#### Exercise aim
Your answer must be the full set of records, copied exactly, with no pictures in it.

#### Stored records
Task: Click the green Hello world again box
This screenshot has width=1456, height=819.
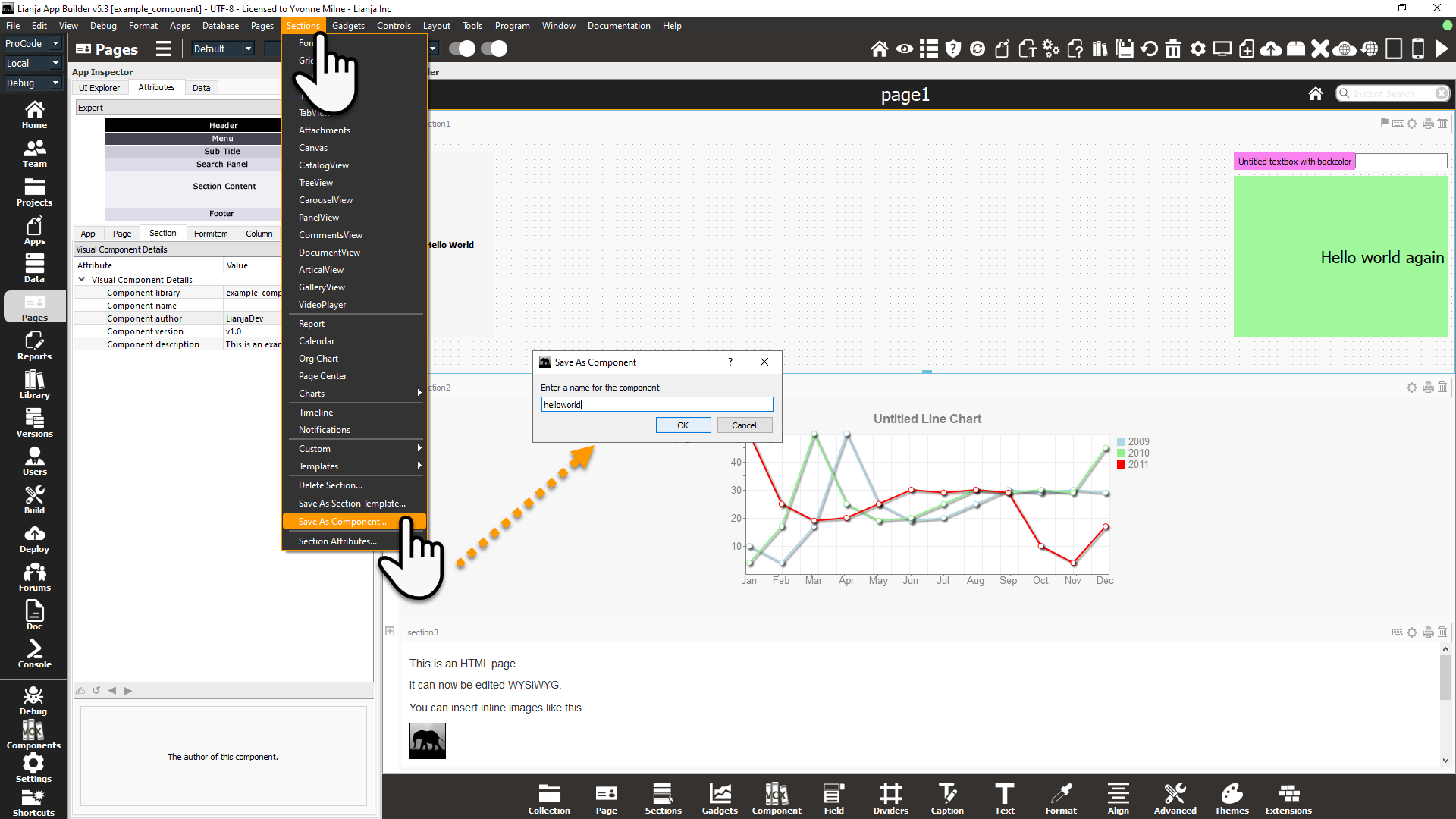Action: 1340,257
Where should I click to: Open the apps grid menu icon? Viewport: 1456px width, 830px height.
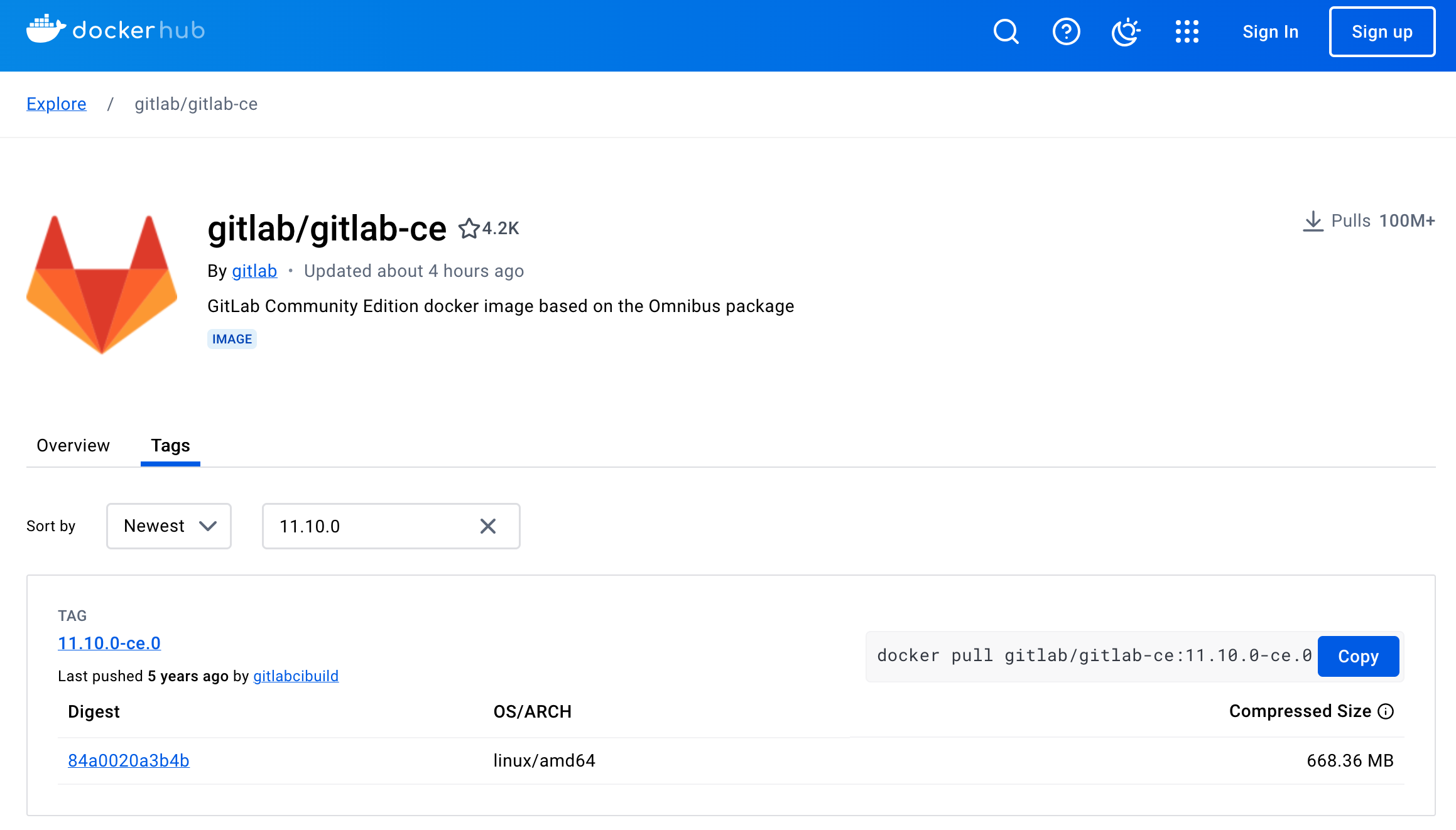tap(1187, 31)
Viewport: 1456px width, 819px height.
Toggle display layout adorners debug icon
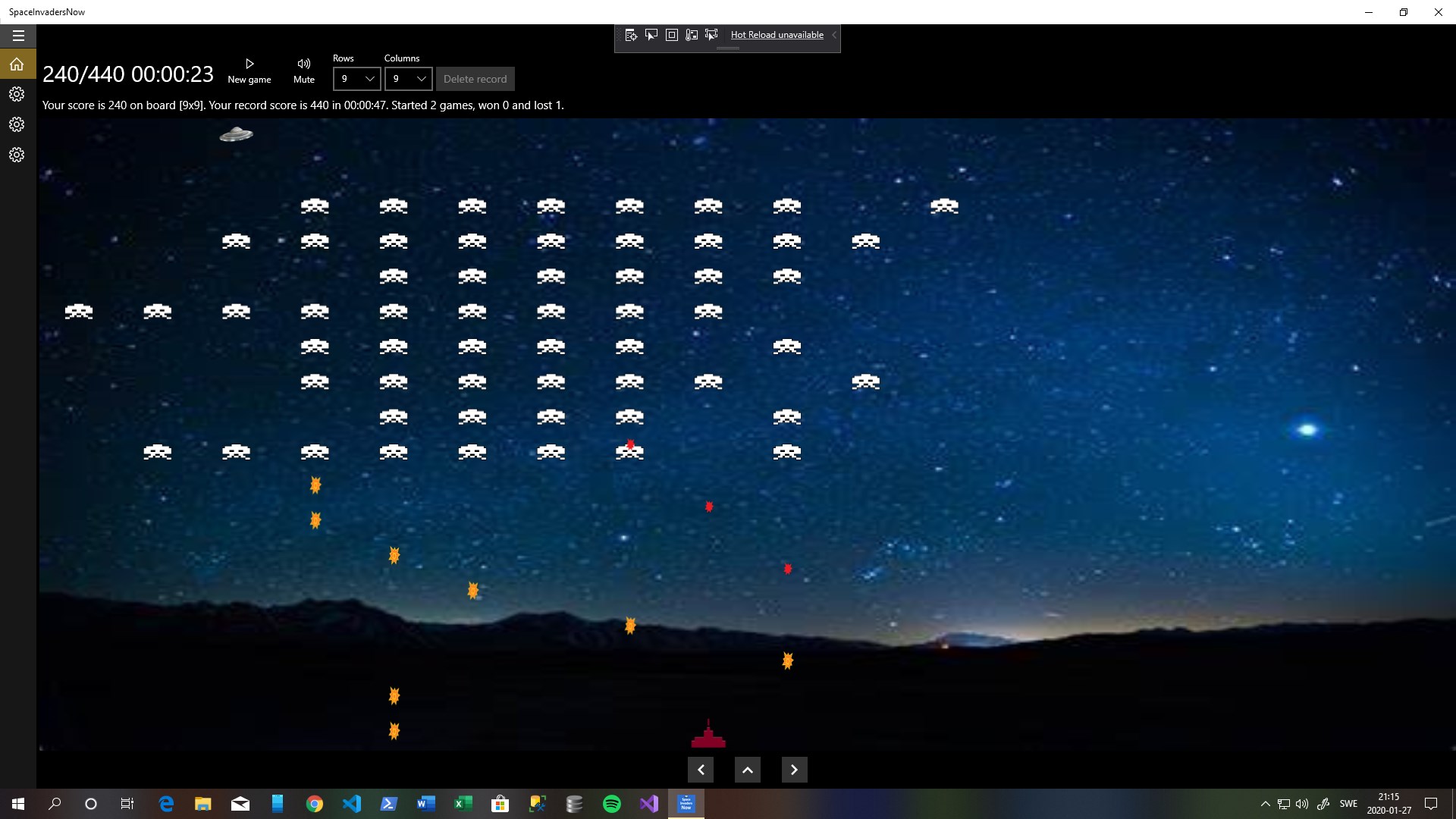[671, 35]
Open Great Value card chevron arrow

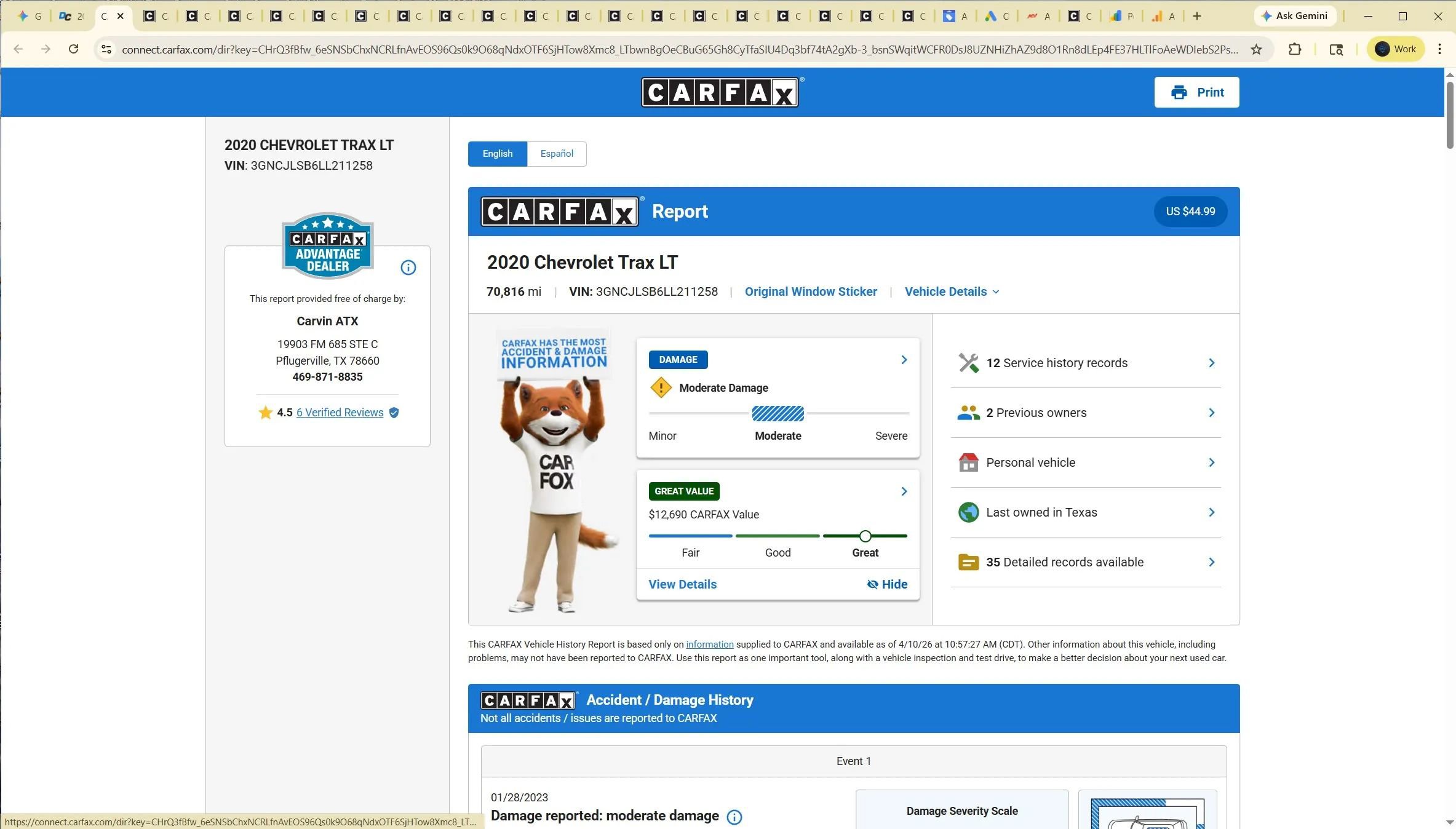click(x=904, y=491)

#### Solution for this exercise
Task: Click the green Hello world again box
This screenshot has width=1456, height=819.
Action: 1340,257
Where should I click to: Open the apps grid menu icon? Viewport: 1456px width, 830px height.
tap(1187, 31)
Viewport: 1456px width, 819px height.
Toggle display layout adorners debug icon
[671, 35]
Open Great Value card chevron arrow

click(x=904, y=491)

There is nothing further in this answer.